Hite cited three situations where the Stealth Blade’s “finesse profile” shines:

  1. Deep clear waters: “Take a place like Lake Mead, fishing 25 feet deep. I want something a little more stealthlike, a little more finesse-y. It has a little bit lighter (Decoy) hook, so I can use a lighter line.” (Note: He drops from his standard 20-pound FC Sniper fluorocarbon to 12-pound to fish the Stealth Blade.)
  2. Tournament beaten water: “Say I’m fishing Lake Toho in the spring…The fish have seen a thousand ChatterBaits during the week. Show them something a little bit different to get them to bite.”
  3. Post-frontal conditions, bluebird skies: “Another scenario would be high skies and no wind when the fish don’t want to commit to the standard JackHammer. The Stealth Blade is more subtle, and the fish react to it just a little bit better.”

Autumn Tips

With autumn underway, Hite says he will be making one particular adjustment.

“I’ll be fishing mostly all shad patterns with fish feeding up for fall and big schools of shad migrating up creek arms,” he says. “I’ve made my living on green pumpkin, but for me ChatterBait fishing in fall is about shad patterns.”

In clearer water, he will go with more translucent shad patterns; in stained water, bright white.

As water temperatures drop, he employs slower presentations relating largely to the lake floor.

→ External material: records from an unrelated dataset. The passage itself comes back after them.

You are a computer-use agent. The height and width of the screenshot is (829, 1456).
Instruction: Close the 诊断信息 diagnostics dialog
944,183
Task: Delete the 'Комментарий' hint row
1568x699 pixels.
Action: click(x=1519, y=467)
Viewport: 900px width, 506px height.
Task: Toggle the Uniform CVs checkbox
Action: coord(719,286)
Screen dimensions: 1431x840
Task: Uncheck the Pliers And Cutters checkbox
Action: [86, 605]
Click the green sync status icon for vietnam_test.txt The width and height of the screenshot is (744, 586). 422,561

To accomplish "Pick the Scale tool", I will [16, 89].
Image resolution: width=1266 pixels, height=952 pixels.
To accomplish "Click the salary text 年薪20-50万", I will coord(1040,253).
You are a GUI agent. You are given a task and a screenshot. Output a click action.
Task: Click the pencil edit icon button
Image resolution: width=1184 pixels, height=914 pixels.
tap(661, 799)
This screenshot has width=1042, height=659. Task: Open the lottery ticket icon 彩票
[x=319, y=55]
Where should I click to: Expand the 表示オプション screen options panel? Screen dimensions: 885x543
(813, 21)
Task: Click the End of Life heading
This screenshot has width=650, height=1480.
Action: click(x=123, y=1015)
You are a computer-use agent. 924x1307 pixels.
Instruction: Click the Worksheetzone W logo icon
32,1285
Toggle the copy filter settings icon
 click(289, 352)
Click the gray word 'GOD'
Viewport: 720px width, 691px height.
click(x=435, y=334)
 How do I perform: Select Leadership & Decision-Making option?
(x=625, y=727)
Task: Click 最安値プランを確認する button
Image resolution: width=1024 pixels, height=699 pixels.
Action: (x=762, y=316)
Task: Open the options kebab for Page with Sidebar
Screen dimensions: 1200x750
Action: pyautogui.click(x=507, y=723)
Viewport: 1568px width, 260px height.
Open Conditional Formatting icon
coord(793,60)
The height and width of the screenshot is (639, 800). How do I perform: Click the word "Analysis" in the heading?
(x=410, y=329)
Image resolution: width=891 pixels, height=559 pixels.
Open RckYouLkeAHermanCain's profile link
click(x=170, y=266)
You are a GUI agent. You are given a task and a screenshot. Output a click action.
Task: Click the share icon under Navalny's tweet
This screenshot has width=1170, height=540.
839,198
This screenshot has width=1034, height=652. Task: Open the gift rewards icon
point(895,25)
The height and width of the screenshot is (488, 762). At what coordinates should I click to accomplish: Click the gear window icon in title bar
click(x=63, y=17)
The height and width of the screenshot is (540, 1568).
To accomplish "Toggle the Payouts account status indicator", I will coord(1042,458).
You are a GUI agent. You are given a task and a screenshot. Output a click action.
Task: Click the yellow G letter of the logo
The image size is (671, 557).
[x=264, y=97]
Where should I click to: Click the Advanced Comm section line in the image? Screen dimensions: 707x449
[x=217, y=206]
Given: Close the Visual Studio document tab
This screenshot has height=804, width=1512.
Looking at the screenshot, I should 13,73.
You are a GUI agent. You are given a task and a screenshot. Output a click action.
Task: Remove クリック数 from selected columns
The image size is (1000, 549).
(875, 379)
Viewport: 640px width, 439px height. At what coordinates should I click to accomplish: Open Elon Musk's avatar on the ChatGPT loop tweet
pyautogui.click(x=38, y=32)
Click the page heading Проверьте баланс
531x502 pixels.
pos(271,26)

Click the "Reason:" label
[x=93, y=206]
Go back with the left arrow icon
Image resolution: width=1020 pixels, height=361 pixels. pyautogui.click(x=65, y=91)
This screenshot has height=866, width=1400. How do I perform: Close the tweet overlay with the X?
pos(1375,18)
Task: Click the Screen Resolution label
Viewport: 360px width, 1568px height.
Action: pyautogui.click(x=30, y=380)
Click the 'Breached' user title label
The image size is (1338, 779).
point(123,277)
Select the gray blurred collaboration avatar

“I’ll let it go to the bottom and either pump it like I’m snapping a jig or slow it down, let it fall to the bottom, and reel again,” he says. “One day they want it one way; another way the next.”

Trailer Talk

Plastic trailer preference is one area where pro anglers have individualized bladed jig offerings. While trailers affect bait action and profile, much of the decision making simply boils down to personal preference.

“Anglers switch up their trailers,” he says. “That’s a confidence deal. What I like may not be what someone else likes though they both work. I still fish  the Yamamoto Zako as a trailer. Yamamoto has also come out with a paddletail, the Kickin’ Zako. I like it as a trailer when the water warms up and the fish want more kicking action in the bait. Sometimes they want a more subtle, natural look; sometimes they want that paddletail kicking. Let the fish tell you what they want.”

Hite’s not at all surprised bladed jigs have become so popular in the tight constraints of MLF competition.

“When you have such little time to practice and can’t talk to anyone, you need a bait that can cover water and catch quality fish,” says Hite. “You can fire it in a lot of places – over vegetation, under docks, ticking rocks. It checks off all those boxes.”